__Task details__.
Sort through the material below and copy each line with "dimensions".

__Excerpted data__.
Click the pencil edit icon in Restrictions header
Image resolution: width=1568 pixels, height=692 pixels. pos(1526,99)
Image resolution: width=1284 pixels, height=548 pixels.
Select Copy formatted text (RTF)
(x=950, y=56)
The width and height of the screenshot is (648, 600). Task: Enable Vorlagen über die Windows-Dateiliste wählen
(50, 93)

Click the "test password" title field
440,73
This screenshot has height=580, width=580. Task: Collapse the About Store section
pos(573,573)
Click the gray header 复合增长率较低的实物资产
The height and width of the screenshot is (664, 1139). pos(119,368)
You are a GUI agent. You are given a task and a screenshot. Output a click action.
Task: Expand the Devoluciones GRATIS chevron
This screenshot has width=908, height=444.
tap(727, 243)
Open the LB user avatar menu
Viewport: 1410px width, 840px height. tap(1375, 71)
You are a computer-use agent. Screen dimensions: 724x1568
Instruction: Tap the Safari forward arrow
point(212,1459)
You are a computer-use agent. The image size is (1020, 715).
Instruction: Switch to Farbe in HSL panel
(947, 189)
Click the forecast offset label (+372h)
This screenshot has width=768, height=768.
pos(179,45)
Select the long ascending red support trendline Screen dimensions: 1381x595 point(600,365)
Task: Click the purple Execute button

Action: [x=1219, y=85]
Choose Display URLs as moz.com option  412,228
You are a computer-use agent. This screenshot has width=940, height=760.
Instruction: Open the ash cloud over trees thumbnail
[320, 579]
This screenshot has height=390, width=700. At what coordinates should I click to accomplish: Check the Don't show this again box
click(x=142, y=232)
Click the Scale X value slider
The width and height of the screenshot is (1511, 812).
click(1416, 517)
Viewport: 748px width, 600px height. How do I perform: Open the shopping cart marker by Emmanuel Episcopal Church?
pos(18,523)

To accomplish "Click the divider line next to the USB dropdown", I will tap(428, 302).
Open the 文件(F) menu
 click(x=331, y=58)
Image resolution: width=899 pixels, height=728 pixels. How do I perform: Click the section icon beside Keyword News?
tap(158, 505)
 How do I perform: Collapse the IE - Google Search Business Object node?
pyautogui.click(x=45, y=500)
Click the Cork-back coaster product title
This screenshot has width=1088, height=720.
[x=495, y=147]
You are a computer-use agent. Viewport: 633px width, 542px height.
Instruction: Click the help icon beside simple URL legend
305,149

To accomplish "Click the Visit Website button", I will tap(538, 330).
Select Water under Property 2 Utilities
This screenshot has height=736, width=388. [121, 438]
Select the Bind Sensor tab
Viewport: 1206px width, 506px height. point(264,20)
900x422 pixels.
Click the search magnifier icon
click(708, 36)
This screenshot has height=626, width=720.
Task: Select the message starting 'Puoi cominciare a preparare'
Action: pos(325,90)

__Expected answer__.
You are a computer-use agent. Screen dimensions: 724x1568
Select the long ascending red support trendline Screen dimensions: 1381x595 point(600,365)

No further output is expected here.